● WHAT YOU WILL DO
[A] In the lab description, rewrite the paragraph that begins "Machine Learning Algorithms and AI:" as a short bulleted list that keeps its main facts.
[B] List every machine learning technique that the lab description names as part of its research.
[C] According to the lab description, why does the lab combine its AI-driven models with domain knowledge?

● SOURCE EXTRACT
☆ ☆ ☆ ☆ ☆

Welcome to Data Integration and Knowledge Discovery Lab

The research goal of our lab is to develop novel artificial intelligence (AI), machine learning, and statistical algorithms to better understand gene and protein function and regulation. We aim to uncover the molecular mechanisms driving complex biological processes and to predict how organisms respond at the genetic level to environmental changes and disease conditions. By integrating AI with large-scale, multi-omics data, we seek to construct interpretable models that reveal key pathways and regulatory networks involved in both normal physiology and disease states. Our research has broad applications in understanding the genetic basis of diseases such as cancer, neurodegenerative disorders, and immune-related conditions. Our ongoing work is centered around the following areas:

  • Machine Learning Algorithms and AI: Machine learning (ML) and AI are transforming the landscape of biological research by enabling the analysis of complex, high-dimensional data. These approaches are particularly powerful in uncovering patterns, predicting outcomes, and generating testable hypotheses from large-scale omics datasets and biological networks. Our research leverages a wide range of ML techniques, including supervised learning, unsupervised clustering, dimensionality reduction, and deep learning, to model intricate biological systems. We apply these methods to tasks such as gene function prediction, disease classification, regulatory network inference, and biomarker discovery. By integrating AI-driven models with domain knowledge, we aim to enhance the interpretability and biological relevance of computational predictions, ultimately advancing our understanding of health and disease.

  • Computational Systems Biology and Genetic Diseases: Genes cooperate to carry out specific functions within a cell, and cells in turn work together to form tissues and organs. Understanding the underlying molecular mechanisms of a cell requires insight into the interplay between genes, proteins, and small molecules. Our work focuses on developing methods to integrate diverse types of biological data in order to elucidate biological pathways and networks in complex systems, both under normal and disease conditions.

☆ ☆ ☆ ☆ ☆

● LISTED ENTRIES
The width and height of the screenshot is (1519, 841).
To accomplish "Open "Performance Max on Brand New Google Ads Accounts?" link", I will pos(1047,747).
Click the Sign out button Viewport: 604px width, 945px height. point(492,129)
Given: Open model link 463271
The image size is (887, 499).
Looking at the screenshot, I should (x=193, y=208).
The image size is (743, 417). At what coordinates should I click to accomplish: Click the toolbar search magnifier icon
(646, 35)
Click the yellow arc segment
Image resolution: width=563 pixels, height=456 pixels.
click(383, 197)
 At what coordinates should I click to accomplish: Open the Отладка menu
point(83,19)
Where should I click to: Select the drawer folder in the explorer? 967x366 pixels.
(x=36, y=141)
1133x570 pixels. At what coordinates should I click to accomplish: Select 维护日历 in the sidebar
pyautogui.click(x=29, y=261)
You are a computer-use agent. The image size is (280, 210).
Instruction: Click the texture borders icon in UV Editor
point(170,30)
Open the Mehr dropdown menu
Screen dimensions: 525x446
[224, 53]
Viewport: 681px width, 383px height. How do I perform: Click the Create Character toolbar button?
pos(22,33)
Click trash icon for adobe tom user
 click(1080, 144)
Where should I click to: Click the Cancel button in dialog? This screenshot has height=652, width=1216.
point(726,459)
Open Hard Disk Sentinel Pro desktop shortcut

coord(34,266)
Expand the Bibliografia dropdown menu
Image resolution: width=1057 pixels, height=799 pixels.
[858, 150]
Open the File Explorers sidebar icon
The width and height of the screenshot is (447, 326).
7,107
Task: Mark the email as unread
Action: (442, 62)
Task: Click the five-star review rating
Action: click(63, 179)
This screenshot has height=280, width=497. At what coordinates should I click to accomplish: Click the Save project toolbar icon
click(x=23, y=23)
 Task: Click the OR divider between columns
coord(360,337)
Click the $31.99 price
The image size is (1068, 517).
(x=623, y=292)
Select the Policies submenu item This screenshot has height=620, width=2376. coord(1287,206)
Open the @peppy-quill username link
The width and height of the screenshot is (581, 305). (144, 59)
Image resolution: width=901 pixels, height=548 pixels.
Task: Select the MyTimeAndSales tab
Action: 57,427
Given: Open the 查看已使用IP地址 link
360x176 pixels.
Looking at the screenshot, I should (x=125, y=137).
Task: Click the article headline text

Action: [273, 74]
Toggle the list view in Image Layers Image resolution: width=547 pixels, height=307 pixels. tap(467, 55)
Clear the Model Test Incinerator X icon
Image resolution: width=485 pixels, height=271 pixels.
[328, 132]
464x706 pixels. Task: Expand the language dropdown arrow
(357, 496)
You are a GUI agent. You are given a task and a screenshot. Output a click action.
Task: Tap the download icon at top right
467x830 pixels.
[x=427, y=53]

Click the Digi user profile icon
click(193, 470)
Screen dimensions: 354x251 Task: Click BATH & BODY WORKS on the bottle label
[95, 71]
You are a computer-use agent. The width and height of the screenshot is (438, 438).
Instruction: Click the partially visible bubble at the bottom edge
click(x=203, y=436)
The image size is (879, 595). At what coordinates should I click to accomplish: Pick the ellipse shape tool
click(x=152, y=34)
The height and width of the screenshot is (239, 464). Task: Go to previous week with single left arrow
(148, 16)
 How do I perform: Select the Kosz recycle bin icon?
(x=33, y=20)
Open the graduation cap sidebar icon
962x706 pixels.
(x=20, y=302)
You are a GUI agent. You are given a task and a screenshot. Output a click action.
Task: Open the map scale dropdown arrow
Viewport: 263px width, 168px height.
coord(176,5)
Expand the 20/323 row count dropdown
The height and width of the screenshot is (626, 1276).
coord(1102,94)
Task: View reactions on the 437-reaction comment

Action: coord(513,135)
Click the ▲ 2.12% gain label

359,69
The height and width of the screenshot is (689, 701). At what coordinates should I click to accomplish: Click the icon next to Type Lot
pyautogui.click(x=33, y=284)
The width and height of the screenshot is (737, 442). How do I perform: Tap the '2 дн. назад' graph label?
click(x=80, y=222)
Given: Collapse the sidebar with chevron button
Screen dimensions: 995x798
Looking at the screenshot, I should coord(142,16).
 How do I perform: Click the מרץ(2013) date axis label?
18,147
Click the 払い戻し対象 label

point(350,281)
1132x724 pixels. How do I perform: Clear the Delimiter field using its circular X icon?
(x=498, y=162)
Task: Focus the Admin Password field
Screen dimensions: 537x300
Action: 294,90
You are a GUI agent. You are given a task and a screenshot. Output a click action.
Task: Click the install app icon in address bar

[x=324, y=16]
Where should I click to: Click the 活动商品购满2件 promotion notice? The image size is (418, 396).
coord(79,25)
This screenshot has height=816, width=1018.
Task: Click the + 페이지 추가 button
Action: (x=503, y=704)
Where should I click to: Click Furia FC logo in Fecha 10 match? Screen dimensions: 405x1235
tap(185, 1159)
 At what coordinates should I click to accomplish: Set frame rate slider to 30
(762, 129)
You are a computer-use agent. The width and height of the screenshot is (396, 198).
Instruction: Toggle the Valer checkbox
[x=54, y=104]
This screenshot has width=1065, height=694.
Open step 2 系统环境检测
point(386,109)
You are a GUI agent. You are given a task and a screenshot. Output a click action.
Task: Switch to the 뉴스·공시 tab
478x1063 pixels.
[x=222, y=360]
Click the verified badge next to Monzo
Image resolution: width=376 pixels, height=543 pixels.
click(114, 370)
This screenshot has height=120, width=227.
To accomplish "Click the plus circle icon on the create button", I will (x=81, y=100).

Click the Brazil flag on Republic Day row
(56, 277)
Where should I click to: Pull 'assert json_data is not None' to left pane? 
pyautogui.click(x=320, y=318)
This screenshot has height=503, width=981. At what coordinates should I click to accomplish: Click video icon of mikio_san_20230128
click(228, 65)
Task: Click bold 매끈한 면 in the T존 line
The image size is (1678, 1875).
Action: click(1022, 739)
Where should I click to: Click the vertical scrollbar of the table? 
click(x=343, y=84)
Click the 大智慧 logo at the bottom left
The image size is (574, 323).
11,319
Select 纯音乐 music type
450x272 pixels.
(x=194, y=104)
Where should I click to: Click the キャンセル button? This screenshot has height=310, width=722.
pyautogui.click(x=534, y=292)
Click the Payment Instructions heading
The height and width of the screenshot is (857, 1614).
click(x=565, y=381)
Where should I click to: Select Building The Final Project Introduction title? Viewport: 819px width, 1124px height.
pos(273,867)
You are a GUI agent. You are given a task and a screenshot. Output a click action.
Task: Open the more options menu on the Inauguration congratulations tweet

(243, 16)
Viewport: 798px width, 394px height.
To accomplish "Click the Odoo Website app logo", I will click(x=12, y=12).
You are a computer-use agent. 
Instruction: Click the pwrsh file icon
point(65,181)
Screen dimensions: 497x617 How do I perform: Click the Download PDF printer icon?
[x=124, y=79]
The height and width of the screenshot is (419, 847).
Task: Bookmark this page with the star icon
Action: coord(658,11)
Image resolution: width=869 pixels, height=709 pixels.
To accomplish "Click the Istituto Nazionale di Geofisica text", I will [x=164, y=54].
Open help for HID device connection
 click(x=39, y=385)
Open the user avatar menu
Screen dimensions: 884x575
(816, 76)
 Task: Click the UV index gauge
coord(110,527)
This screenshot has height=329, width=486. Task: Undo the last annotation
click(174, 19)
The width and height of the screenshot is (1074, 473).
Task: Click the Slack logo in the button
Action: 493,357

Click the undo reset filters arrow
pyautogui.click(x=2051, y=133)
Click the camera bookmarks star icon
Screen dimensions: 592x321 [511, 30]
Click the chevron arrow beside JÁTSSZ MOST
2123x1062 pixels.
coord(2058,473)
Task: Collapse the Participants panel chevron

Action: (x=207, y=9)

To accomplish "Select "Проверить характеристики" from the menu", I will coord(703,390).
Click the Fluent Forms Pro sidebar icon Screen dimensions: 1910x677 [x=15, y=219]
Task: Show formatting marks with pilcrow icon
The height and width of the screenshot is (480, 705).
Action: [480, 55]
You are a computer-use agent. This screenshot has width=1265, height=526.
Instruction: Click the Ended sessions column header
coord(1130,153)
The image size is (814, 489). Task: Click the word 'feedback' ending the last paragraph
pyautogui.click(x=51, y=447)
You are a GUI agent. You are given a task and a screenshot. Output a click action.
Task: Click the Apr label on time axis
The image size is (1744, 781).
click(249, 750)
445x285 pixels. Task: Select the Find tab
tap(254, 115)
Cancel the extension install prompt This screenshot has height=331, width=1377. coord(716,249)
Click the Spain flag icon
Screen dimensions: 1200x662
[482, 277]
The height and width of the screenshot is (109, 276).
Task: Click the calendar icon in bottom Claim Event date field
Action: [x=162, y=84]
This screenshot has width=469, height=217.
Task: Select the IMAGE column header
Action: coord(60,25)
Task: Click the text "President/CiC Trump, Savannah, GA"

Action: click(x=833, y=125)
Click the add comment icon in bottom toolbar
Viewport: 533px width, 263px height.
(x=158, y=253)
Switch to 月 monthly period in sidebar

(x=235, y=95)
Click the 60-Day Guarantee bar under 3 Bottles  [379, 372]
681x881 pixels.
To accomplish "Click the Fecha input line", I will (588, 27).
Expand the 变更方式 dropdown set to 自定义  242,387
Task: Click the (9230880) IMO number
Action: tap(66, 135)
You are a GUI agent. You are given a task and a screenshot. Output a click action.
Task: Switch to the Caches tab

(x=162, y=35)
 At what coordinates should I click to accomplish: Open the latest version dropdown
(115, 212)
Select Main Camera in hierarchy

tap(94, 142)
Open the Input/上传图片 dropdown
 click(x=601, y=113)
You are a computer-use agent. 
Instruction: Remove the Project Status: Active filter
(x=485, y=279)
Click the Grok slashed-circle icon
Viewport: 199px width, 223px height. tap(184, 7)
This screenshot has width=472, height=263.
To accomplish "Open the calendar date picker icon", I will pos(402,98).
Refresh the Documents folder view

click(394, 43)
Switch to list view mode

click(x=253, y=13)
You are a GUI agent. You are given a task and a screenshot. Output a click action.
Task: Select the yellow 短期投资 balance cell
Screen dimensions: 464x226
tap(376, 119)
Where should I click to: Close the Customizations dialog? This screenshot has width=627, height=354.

☆ ☆ ☆ ☆ ☆

● EXERCISE ANSWERS
[A]
- ML and AI are changing biological research because they make it possible to analyze complex, high-dimensional data.
- They are especially good at finding patterns, predicting outcomes, and generating testable hypotheses from large omics datasets and biological networks.
- The lab uses supervised learning, unsupervised clustering, dimensionality reduction, and deep learning to model complex biological systems.
- Applications include gene function prediction, disease classification, regulatory network inference, and biomarker discovery.
- Combining AI models with domain knowledge aims to make predictions more interpretable and biologically relevant, improving understanding of health and disease.

[B]
- Supervised learning
- Unsupervised clustering
- Dimensionality reduction
- Deep learning

[C] The lab combines them to make computational predictions more interpretable and more biologically relevant. The larger goal is to improve understanding of health and disease.